Colpito dalla misura di prevenzione è proprio un giovane albense di 27 anni, che per un anno non potrà accedere nei locali - dai pub alle pizzerie fino alle discoteche - o anche solo sostare nelle loro vicinanze.
Il giovane si è infatti reso protagonista della lite, partita dall’apprezzamento non gradito a una ragazza, scoppiata il 23 luglio scorso sul lungomare, nell’area della statua di Ivan Palazzese all’incrocio con via Mazzini.
Al culmine della lite l’albense ferì al volto con un bicchiere rotto di vetro un romano di 20 anni, in mezzo a una folla di giovani che ha rischiato di trasformare la lite in una maxi rissa.
All’arrivo dei carabinieri il 27enne era scappato, mentre il romano veniva portato in ambulanza al pronto soccorso di Sant’Omero, da dove uscì con una prognosi di 15 giorni per il profondo taglio sulla guancia riportato nella lite.
Dopo la rissa è partita l’indagine dei carabinieri della stazione e del nucleo operativo della compagnia di Alba Adriatica, i quali, grazie soprattutto alla testimonianza dei presenti, sono riusciti a risalire all’identità anche dell’albense, denunciato insieme al romano per lesioni.
I militari dell’Arma hanno anche avanzato richiesta del Daspo Willy per il 27 enne.
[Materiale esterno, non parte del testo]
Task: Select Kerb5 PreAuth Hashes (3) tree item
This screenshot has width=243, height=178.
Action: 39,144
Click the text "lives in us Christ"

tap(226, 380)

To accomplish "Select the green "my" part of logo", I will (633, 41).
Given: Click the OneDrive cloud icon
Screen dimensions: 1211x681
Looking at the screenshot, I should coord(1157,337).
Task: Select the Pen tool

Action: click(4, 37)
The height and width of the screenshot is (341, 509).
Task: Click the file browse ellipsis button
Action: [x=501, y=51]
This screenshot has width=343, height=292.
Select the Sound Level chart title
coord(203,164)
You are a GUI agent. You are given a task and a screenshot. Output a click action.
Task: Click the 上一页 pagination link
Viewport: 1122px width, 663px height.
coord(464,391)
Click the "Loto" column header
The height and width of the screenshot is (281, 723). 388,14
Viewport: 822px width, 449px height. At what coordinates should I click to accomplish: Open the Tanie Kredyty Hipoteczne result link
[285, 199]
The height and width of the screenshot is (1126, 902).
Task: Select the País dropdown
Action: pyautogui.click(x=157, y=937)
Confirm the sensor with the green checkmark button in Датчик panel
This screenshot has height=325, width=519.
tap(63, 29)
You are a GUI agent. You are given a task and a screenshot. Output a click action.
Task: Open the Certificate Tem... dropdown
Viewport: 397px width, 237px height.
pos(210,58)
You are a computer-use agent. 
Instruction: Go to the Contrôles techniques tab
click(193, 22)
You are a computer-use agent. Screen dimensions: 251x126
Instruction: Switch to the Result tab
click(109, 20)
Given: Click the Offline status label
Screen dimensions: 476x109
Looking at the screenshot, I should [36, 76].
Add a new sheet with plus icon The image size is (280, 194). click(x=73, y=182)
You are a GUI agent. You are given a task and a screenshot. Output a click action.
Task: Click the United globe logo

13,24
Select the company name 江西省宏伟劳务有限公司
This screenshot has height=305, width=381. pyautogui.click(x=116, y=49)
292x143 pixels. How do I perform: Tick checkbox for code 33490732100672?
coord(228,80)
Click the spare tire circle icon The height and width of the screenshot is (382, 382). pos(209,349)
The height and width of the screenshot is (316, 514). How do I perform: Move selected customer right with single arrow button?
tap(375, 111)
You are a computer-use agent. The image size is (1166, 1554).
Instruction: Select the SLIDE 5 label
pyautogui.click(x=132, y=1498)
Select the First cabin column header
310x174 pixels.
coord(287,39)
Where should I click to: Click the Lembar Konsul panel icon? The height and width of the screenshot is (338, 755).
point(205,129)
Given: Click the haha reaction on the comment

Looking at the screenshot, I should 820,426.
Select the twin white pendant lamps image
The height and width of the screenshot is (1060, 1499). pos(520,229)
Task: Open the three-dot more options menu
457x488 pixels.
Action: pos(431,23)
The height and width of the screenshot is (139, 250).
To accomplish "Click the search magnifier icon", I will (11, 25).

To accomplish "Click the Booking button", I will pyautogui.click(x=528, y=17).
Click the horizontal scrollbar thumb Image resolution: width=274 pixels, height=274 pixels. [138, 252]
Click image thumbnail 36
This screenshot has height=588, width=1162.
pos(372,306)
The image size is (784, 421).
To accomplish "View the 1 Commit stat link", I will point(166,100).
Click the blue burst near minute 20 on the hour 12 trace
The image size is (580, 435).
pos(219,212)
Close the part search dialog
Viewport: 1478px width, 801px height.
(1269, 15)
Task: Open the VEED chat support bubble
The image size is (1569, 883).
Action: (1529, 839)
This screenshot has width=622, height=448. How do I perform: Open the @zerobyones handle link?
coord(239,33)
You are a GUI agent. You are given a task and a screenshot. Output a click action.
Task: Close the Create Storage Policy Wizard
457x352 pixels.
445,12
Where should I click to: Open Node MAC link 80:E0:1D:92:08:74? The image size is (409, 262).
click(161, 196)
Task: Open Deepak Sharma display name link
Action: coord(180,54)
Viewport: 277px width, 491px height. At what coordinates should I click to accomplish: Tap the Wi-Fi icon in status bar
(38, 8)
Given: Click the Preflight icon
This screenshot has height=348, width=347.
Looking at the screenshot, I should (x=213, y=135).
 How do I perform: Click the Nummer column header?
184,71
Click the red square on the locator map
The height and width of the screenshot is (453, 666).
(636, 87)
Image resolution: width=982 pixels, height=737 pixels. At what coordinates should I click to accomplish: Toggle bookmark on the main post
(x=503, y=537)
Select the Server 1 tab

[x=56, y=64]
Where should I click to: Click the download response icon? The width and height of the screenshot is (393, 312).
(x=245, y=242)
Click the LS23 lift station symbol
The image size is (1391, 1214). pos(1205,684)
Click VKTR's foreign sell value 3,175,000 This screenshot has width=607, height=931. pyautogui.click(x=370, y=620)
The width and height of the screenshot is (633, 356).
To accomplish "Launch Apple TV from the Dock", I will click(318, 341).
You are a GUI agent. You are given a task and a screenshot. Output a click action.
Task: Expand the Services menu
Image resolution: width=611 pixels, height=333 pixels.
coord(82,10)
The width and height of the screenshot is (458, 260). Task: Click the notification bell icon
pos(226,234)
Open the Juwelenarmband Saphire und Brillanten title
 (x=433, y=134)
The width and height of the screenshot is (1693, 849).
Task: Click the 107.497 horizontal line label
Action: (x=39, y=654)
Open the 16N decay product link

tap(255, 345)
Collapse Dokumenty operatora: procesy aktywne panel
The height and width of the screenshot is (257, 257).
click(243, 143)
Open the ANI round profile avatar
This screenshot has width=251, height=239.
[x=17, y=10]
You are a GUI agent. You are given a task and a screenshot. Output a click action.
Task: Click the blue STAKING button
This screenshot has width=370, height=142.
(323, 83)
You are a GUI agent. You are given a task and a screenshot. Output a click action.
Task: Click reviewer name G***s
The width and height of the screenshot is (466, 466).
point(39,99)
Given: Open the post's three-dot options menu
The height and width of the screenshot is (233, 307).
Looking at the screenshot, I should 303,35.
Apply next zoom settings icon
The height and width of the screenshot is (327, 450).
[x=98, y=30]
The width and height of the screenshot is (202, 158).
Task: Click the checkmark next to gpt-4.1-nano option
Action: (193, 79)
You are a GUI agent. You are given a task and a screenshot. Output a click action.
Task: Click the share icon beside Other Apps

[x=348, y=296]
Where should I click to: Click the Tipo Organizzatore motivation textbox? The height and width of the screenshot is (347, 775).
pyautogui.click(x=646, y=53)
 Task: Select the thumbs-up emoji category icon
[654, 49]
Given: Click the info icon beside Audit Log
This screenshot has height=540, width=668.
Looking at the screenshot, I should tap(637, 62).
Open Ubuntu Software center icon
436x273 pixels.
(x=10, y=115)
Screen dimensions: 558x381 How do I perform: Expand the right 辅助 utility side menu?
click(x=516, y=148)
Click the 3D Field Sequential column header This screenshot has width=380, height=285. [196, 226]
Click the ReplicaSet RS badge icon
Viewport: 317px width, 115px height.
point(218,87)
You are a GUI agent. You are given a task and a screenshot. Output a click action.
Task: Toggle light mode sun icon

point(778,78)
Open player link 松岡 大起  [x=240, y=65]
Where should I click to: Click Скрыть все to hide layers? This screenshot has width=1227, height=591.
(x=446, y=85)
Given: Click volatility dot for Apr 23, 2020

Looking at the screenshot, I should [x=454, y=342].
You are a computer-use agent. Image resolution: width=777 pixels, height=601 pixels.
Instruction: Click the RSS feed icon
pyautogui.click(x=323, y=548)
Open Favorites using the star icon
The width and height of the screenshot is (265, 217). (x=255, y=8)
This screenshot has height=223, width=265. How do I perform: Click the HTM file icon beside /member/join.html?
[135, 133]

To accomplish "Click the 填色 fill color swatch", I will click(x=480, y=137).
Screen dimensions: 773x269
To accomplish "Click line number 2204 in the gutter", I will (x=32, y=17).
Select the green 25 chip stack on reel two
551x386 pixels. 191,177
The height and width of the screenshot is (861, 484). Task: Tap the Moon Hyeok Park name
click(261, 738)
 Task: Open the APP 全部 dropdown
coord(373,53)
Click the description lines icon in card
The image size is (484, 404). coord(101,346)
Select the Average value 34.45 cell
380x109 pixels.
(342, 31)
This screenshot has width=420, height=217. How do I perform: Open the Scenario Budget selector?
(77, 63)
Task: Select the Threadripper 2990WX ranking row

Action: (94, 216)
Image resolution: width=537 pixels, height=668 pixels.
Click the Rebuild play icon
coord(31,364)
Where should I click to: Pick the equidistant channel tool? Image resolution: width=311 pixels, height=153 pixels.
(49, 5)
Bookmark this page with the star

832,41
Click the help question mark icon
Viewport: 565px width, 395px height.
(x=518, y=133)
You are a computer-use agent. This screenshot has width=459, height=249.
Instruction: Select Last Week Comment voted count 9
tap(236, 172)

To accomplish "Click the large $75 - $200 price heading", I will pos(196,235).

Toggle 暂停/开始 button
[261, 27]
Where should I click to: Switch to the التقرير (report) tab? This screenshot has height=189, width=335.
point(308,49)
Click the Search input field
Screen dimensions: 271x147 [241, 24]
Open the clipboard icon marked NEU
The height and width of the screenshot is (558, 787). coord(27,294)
La richiesta è stata accolta dal questore Lucio Pennella, che nei giorni scorsi ha firmato la misura di prevenzione.
Il Daspo Willy è una novità introdotta dal Governo nell’ottobre scorso, dopo il caso della morte per pestaggio a Colleffero di Willy Monteiro Duarte che scosse il Paese.
La misura è pensata proprio per limitare le risse, colpendo i protagonisti di atti di violenza con feriti o morti. Il Daspo consiste nel divieto di accesso ai locali di intrattenimento e agli altri pubblici esercizi, ma anche di sosta nei loro paraggi.
La decisione della compagnia dei carabinieri di Alba Adriatica e della questura di Teram sui fatti di Alba Adriatica danno un segnale chiaro alla località turistica, da due anni invasa di giovanissimi attratti dai locali della movida notturna estiva: le forze dell’ordine ci sono e sono pronte a usare tutti gli strumenti normativi possibili contro chi compie atti di violenza.